▶ [Required task]: In the text about street food in Sri Lanka, what are the little hole-in-the-wall restaurants usually called?

The most street eating action in Sri Lanka happens in little hole-in-the wall restaurants, usually called hotels and bakeries.
These joints are generally hot and grungy but very friendly. The food is great and oh so cheap. A square meal of curry and rice is often not much over $1 Aussie, add a couple of bucks for a bit of a spread with soft drinks and dessert.
From what we saw Sri Lanka's national dish must be rice and curry. Generally when we asked for rice and curry we got a big plate of rice with four or so vegie dishes, and we would be asked to choose a meat dish, usually fish or chicken, sometimes lamb. Pork and beef are harder to find as there are lots of Muslim and Hindu folks in Sri Lanka.
Sometimes our rice and curry would be served banquet style, it's fun and only costs a dollar or so more.
We thought we'd get bored of curry very quickly but dishes and recipes vary from joint to joint. Also there's a few styles of rice. We found the veggie curries were by far the tastiest, more subtle and complex than the meat dishes which had hotter, heavier sauces.

▶ [Given entries]:

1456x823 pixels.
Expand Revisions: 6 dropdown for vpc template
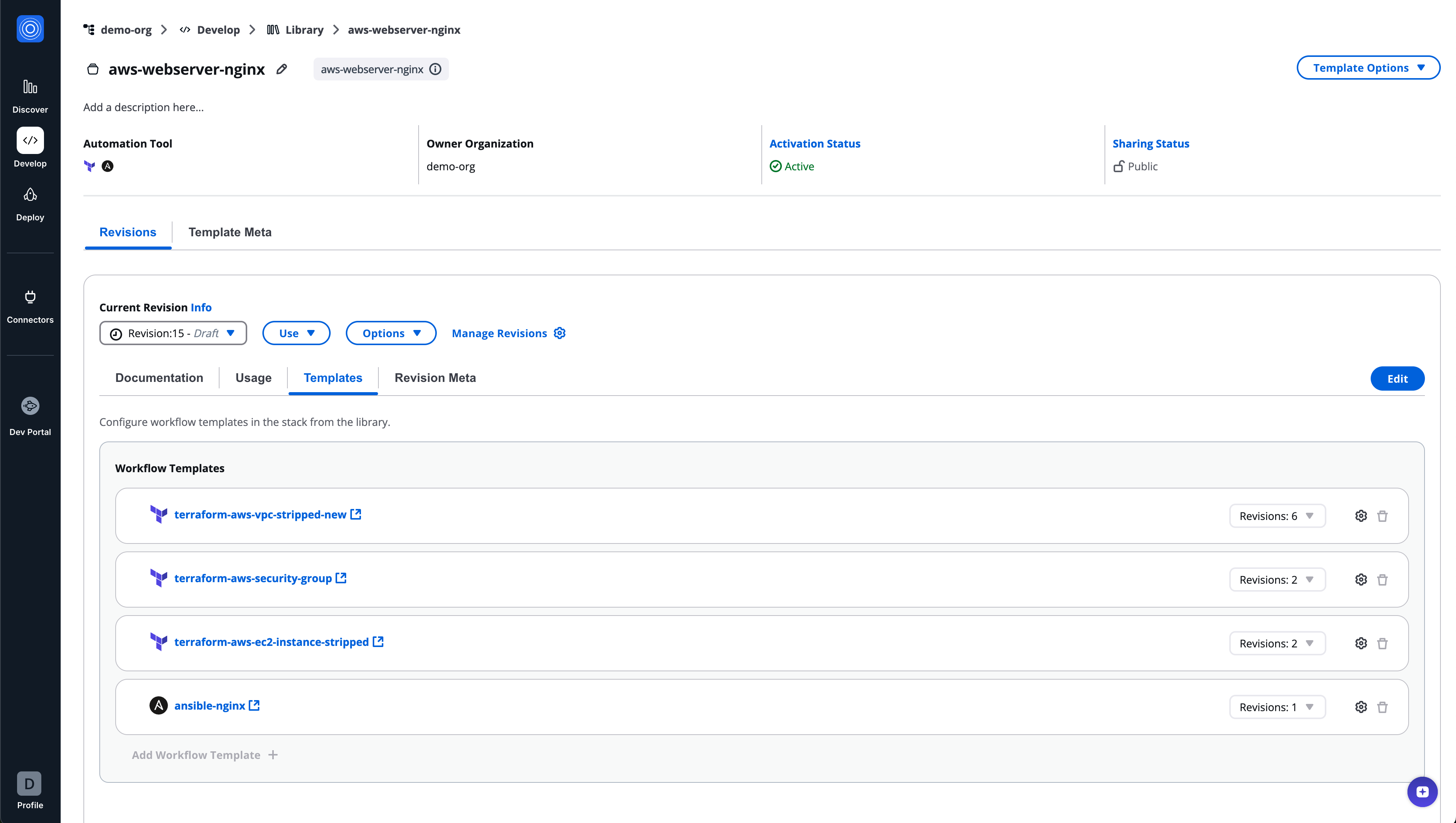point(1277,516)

==

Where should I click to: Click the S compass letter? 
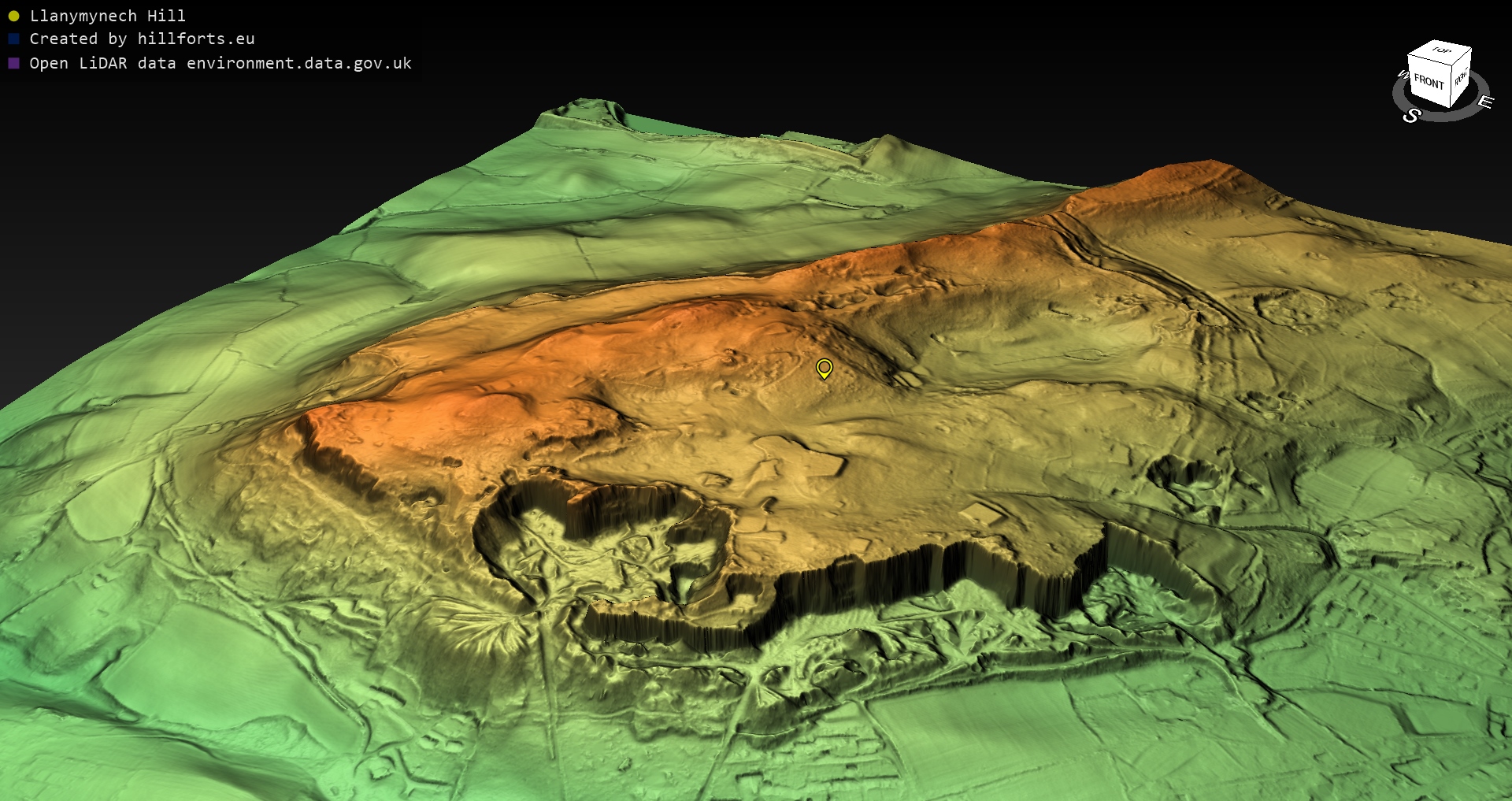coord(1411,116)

* * *

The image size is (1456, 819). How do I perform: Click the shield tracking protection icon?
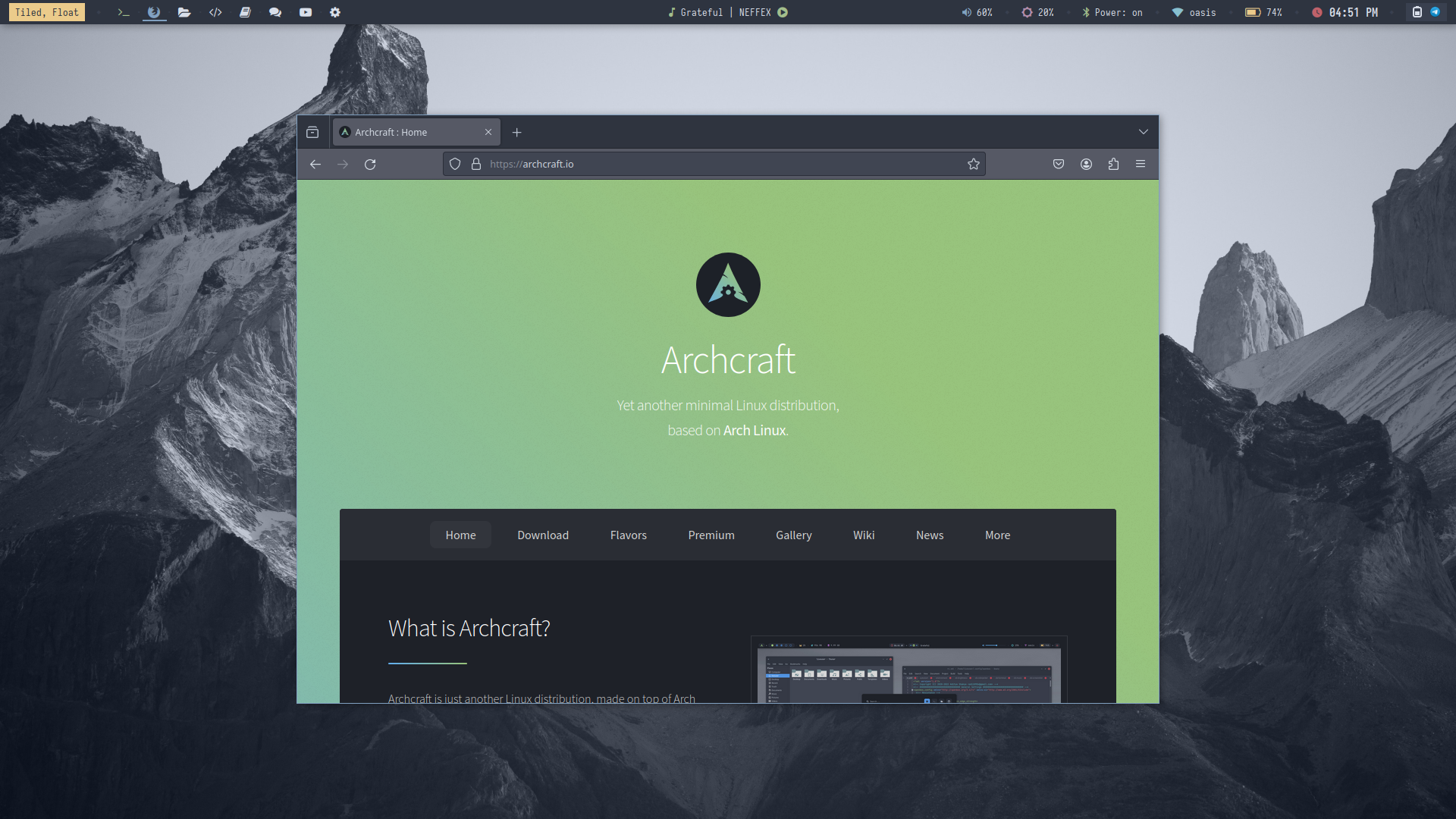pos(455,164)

▶ [Written response]: Hotels and bakeries.